What is the Difference: Dimmable vs Non-Dimmable Bulbs

Before LED lamps, older incandescent lights were very easy to dim. As long as the appropriate switch and circuit were available for the fixture, a compatible bulb could create different lighting levels.​


With LED technology development, things have changed. Although you can still find dimmable and non-dimmable bulbs, the installation process has become a bit more complex. It's not always possible to control the brightness levels, especially if you don't have dimmer compatibility included with your setup. Let’s take a look at the main differences between dimmable and non-dimmable led light bulbs in the following reading.​


Difference Between Dimmable Bulbs and Non-dimmable Bulbs

You can often identify dimmable and non-dimmable led light bulbs by reading the product description.

Dimmable led lights mean you can adjust the brightness or lumen levels according to your needs. For example, you can use a brighter light (higher lumens) when you're working, and dim to lower lumens when watching a movie or reading.

Non-dimmable led lights can give you a more consistent lighting experience. The lumen level will always be the same when you turn them on and there is no ability to control this.​

Each type of LED light has its pros and cons, you can purchase it according to your needs.

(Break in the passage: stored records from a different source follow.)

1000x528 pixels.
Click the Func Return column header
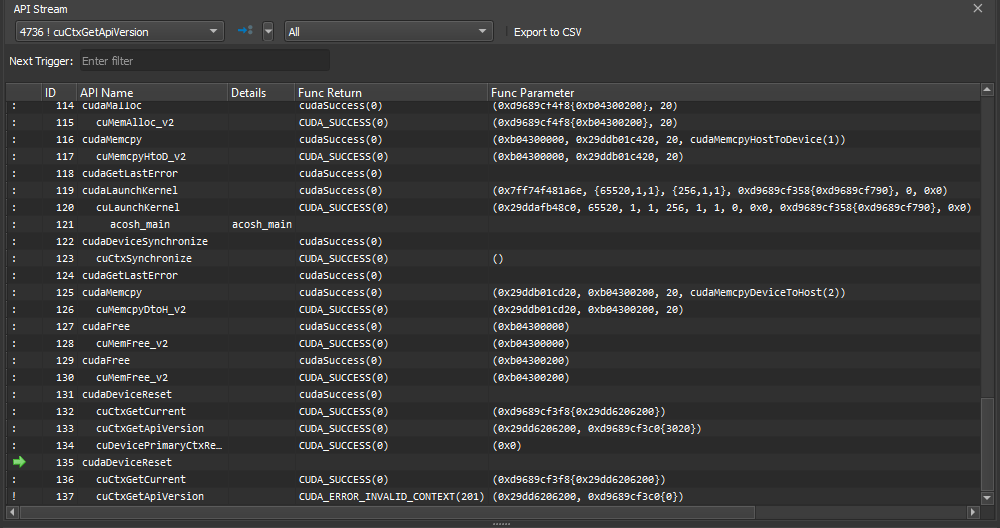pyautogui.click(x=330, y=93)
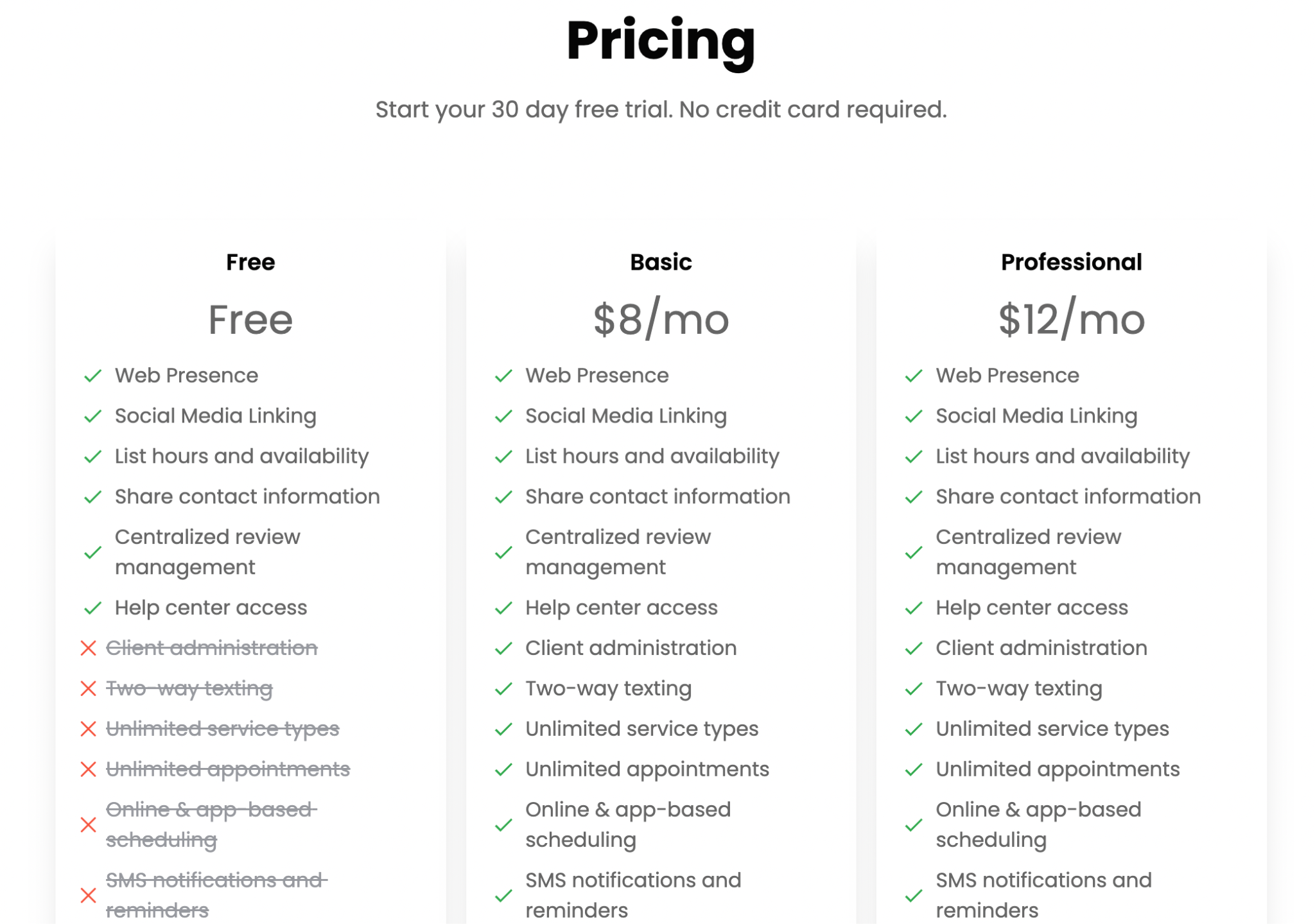Screen dimensions: 1315x924
Task: Click red X beside Unlimited service types
Action: pos(89,729)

For instance, dimmable light is more suitable for use in schools and homes while non-dimmable light can fit well in warehouses.​​​

FAQs: You May Be Concerned about Dimmable and Non-dimmable LED Bulbs


What changes the brightness or lumen level in dimmable LED lights?

Dimmer switches change the bulb's brightness levels, creating more or less based on the energy levels sent to the fixture. These switches also provide the traditional option of turning the illumination on or off.

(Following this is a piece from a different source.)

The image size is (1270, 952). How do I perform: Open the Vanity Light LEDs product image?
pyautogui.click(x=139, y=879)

​With a dimmer switch, there's an electric circuit that reduces the brightness of each connected light. LEDs aren't always compatible with this technology. If you want to have a dimmable bulb, you'd need to purchase a product that comes with a consistent feature that works with a dimmer switch.

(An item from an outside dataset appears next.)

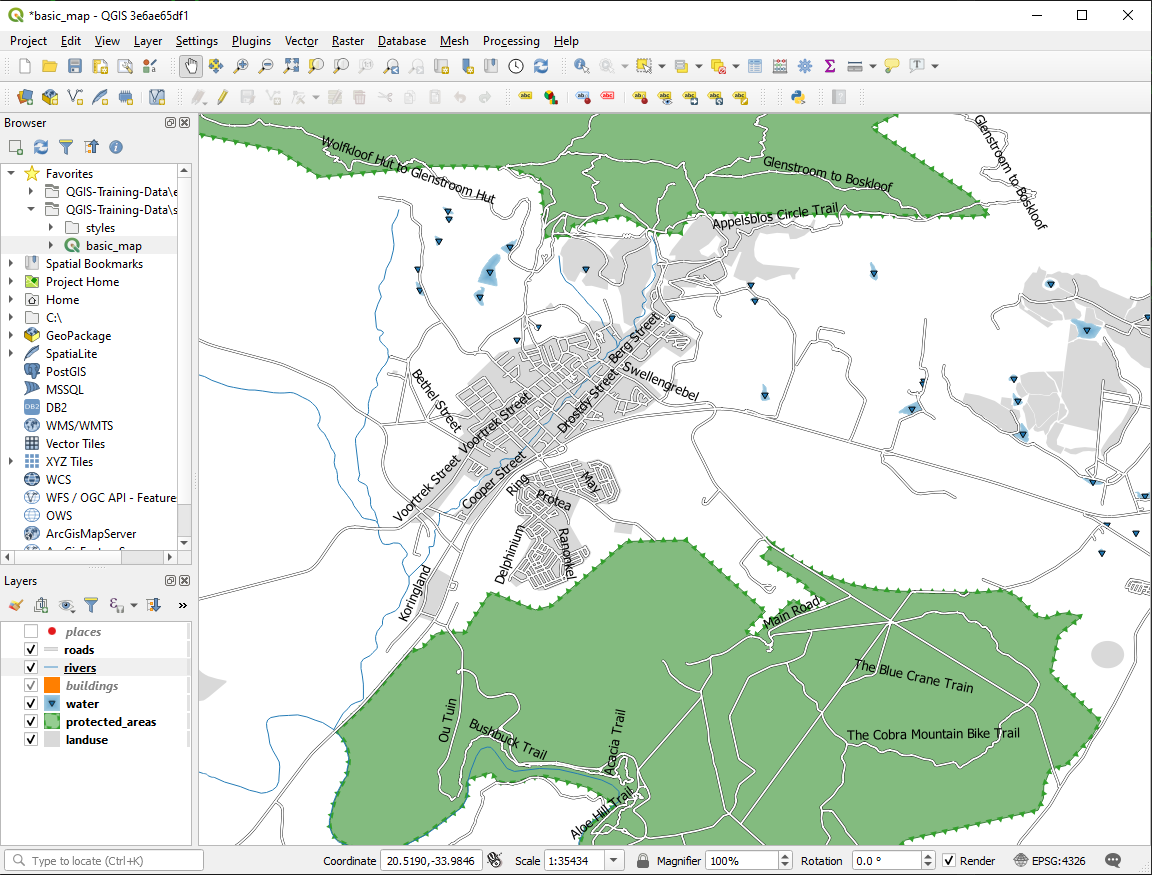Open the Processing menu
The height and width of the screenshot is (875, 1152).
click(x=510, y=41)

Can I use a non-dimmable LED light on a dimmable switch?

We do not recommend you do this. If you install a non-dimmable LED light on a dimmable switch, you might have it set at 100% the entire time to ensure it operates correctly. The bulb can start buzzing or flickering once you lower the power threshold to the fixture. Those activities can damage the product or significantly reduce its lifespan.

What are the Advantages of Dimmable LED Light?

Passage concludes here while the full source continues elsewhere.